Stored data entries
::::::::::

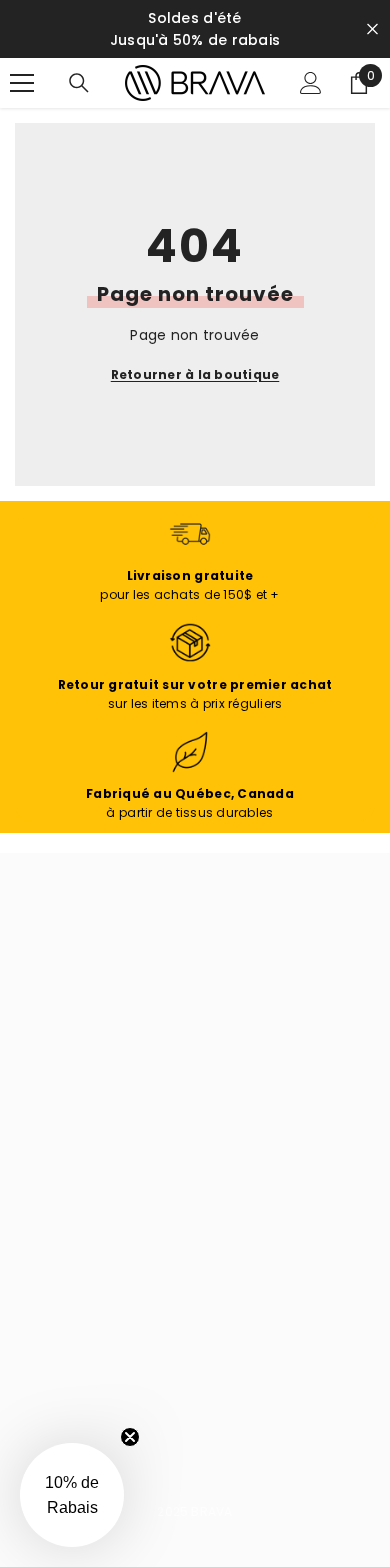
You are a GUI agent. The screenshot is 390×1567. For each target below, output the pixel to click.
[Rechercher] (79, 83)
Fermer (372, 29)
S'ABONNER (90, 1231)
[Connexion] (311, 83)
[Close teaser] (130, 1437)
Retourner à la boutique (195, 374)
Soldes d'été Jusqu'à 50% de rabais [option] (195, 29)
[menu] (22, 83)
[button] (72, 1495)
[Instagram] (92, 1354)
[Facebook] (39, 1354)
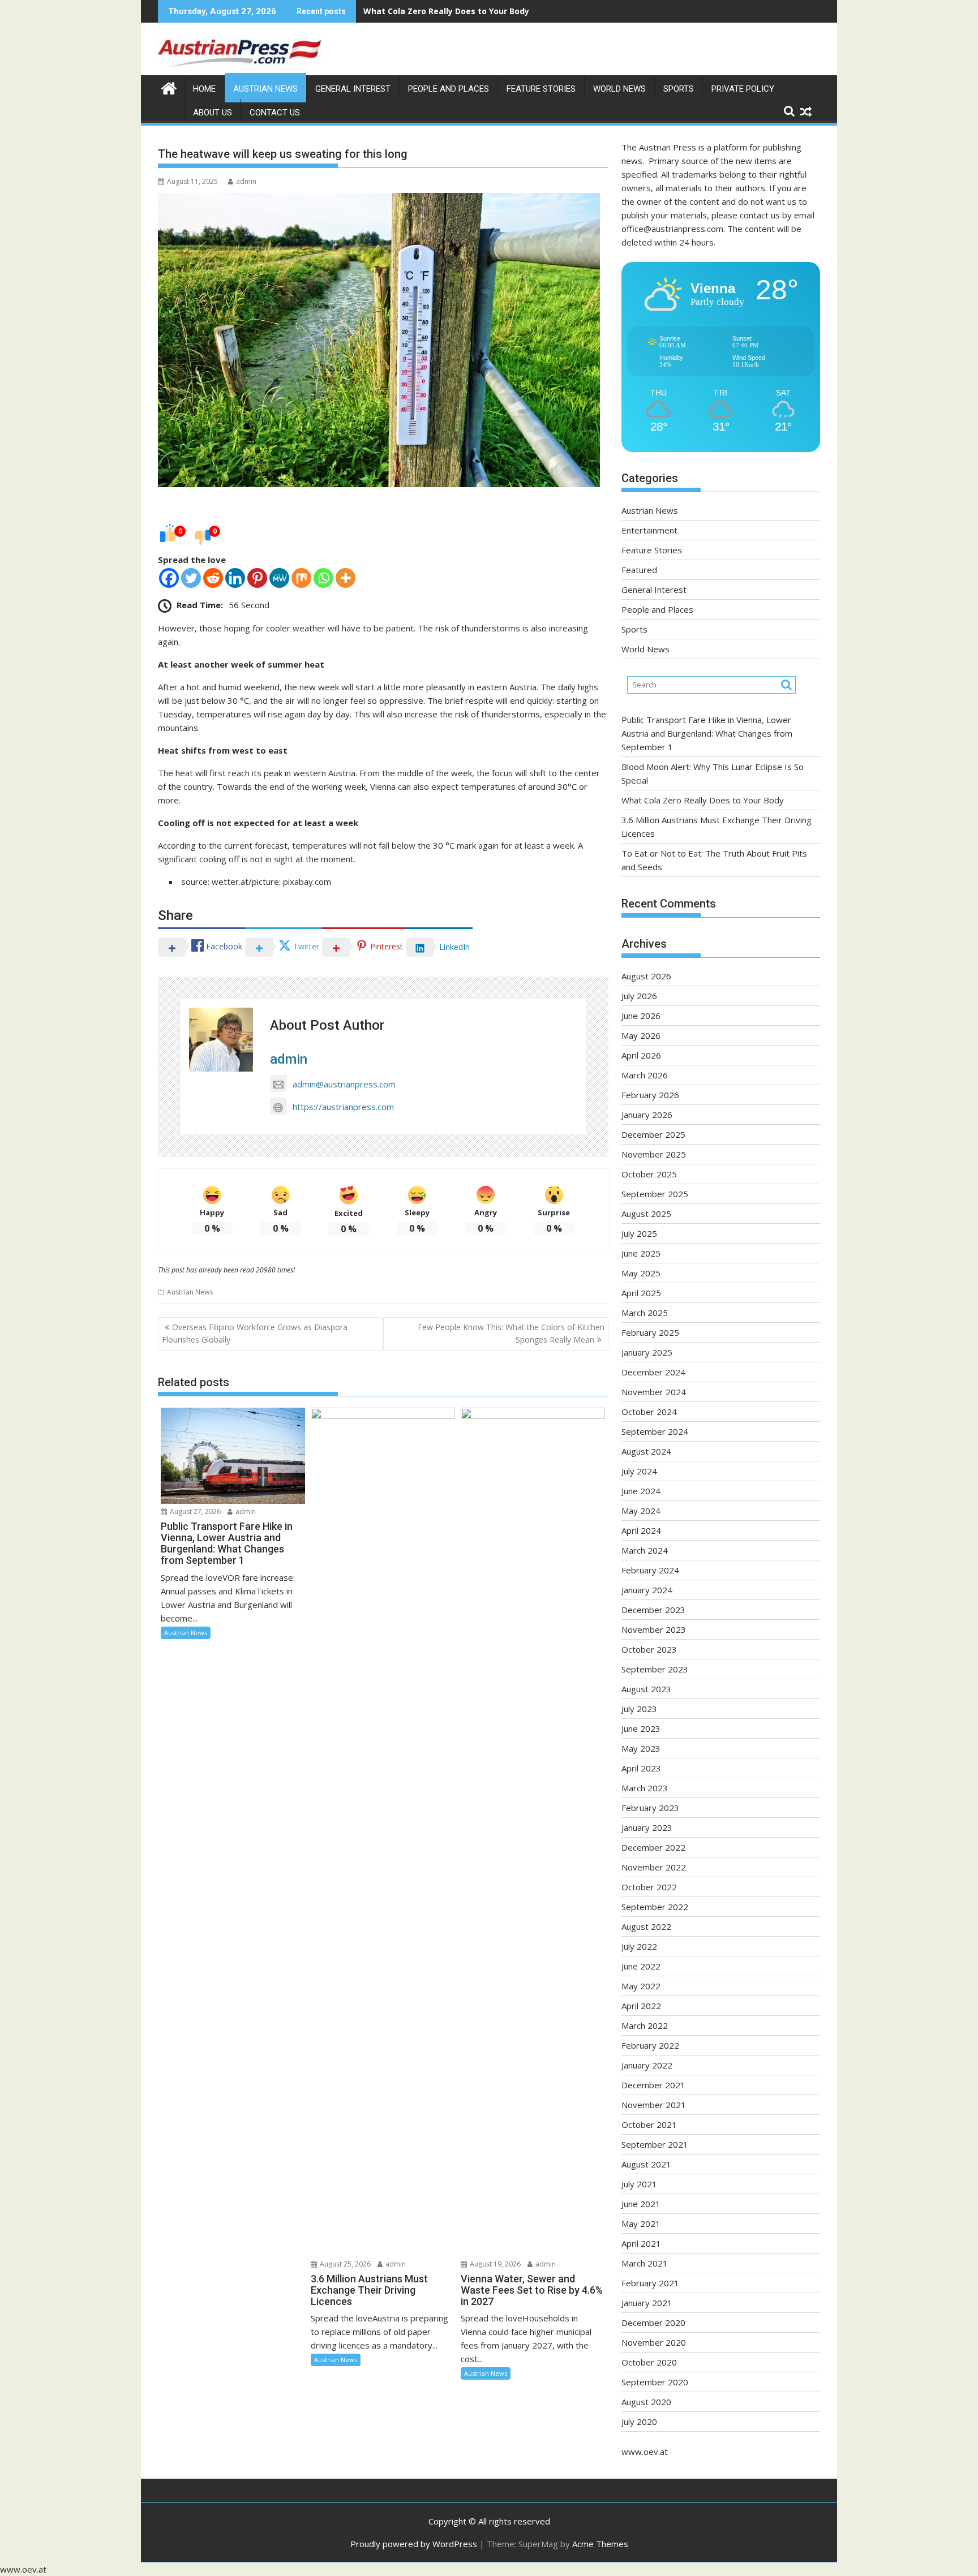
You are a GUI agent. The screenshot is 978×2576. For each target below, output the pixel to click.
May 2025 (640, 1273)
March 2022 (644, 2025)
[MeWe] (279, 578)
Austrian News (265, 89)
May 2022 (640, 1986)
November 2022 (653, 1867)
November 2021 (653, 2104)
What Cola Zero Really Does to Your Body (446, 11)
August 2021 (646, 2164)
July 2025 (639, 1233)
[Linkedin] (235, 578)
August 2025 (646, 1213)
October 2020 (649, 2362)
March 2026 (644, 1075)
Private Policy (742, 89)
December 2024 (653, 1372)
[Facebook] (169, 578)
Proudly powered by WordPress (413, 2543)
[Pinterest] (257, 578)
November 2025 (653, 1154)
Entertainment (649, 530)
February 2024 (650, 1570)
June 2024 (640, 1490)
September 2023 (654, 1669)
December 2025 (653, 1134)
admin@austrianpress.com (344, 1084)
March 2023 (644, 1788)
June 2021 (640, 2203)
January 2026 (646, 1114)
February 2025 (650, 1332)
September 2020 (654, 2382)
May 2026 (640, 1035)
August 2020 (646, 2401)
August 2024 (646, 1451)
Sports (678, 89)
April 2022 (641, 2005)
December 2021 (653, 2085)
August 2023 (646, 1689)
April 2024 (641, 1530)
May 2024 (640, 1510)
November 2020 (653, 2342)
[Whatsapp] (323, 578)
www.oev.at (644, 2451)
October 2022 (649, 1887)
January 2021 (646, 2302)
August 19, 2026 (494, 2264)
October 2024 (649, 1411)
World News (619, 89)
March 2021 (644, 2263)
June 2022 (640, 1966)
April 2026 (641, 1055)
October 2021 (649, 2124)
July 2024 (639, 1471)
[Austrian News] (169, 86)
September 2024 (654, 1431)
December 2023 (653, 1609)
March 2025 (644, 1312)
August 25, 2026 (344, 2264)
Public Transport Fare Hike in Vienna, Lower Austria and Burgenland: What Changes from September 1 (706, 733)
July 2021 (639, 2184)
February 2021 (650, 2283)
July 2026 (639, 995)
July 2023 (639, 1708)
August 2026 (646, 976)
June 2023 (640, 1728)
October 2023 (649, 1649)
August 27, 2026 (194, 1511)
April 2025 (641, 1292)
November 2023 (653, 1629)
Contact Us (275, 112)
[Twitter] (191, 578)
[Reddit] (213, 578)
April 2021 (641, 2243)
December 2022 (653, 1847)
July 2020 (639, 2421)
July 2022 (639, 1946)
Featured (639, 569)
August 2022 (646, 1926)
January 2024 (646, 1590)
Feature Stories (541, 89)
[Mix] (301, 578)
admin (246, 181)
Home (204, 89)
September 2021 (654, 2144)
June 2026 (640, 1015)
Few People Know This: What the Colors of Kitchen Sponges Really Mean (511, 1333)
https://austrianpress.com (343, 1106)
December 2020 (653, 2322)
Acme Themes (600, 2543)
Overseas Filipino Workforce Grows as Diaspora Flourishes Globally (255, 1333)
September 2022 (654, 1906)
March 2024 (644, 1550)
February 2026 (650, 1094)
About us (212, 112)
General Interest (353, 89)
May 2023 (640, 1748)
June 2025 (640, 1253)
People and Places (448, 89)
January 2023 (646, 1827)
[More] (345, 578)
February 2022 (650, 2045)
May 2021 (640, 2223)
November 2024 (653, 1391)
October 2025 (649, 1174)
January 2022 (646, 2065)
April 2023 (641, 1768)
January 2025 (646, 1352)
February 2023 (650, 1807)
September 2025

::::::::::

> **EXERCISE DESCRIPTION**: For each line of the data that has the word "click", report that line.

> **EXPECTED ANSWER**:
You are a GUI agent. The screenshot is 390×1567. For each target below, output the pixel to click.
You are a GUI agent. The screenshot is 978×2576. For each target below, output the pixel to click.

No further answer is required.